Lessons for Fighting the Trump Administration’s Attacks on Science

July 25, 2017 | 10:05 am
Gretchen Goldman
Former Contributor

With all the recent headlines about the Trump administration’s attacks on the government scientific enterprise—from dismissing scientists from advisory committees, to hiring untrained or conflicted heads of agencies, to blatant misinformation from administration officials—it can be difficult to think about the solutions. But we must. My new paper, out this week in Conservation Biology, does just that. 

The red-legged frog was one of several species that got caught up in politics during the George W. Bush administration in the US. Several administrations in the US, Canada, and Australia have had issues with political interference in science policymaking. Photo: USFWS

While many of the Trump administration’s attacks on science seem unprecedented, we can draw many lessons from past administrations’ hostility toward science—both in the United States and outside of it.

In “Defending Scientific Integrity in Conservation Policy Processes: Lessons from Canada, Australia, and the United States,” my coauthors and I lay out lessons for advancing scientific integrity in government science policy, with a focus on conservation policy processes.

The paper is being released just proceeding next month’s meeting of the Ecological Society of America meeting, where I’ll be moderating a panel on current attacks on the Endangered Species Act and how scientists can engage in policy decisions.

Defending scientific integrity in conservation policy

Here are some of the paper’s key findings for what governments should do to advance scientific integrity in decision-making around conservation:

  • Strengthen the policies that grant government scientists the right to speak
  • Guarantee public access to scientific information
  • Strengthen agency culture of scientific integrity
  • Broaden the scope of independent scientific reviews
  • Enhance transparency around conflicts of interest around scientific advice
  • Proactively engage with scientific societies

The “political interference in science” playbook

While many of President Trump’s recent moves have raised concerns about the future, when it comes to the administration’s treatment of science, we must remember that in many ways we’ve been here before—both in the US and outside of it.

In terms of conservation policy, we don’t have to look to far to find past examples of interference in government decision making. Many of you may remember Julie MacDonald, the political appointee from the George W. Bush administration who (among other offenses) tampered with a scientific document supporting an endangered species listing for the Gunnison sage grouse.

This was just one of several examples of political interference in US endangered species policies. Other species that got tied up in politics at the time were the bull trout, right whale, marbled murrelet, trumpeter swan, polar bear, and red-legged frog. Canada, in the Harper administration, and Australia, under the Howard administration, also experienced political interference in government science.

Many of these cases demonstrate the same thing: that political forces can exploit weaknesses in the policy process in order to sideline inconvenient science. A lack of transparency in the process, inappropriate access to scientific documents by political officials, lack of access to government scientists, and lack of collection of or adherence to science advice, for example, can create conditions that make it easier for politics to intrude in what should be science-based decision making.
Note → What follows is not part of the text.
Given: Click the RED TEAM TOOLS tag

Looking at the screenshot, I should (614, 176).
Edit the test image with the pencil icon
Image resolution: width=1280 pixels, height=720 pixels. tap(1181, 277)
Learning lessons, finding solutions

During and following the many and varied attacks on government science under the George W. Bush administration, the Union of Concerned Scientists and others got to work developing policy solutions. It was clear that the system had vulnerabilities that allowed such interference to happen. What kinds of policies could have prevented such blatant intrusions of politics into science policy making?

There were lots of issues to address. But we learned a thing or two. Canada and Australia, too, learned from their former leaders who were hostile to science.

The paper lays out some of the solutions found to be common among the three countries. The lessons teach us that while damage can certainly be done during such times where science is silenced, sidelined, or manipulated; there are ways to move forward and policies that can be put in place to prevent such future abuses of power.

The path forward: keeping science in conservation policy

While we might fear what the Trump administration will do when it comes to conservation policy, in many ways we know the playbook. We know what to watch for and where the vulnerabilities are. We also have new protections and a federal workforce who intends to do their jobs.  So let’s continue to think about and advocate for solutions. It is our only hope.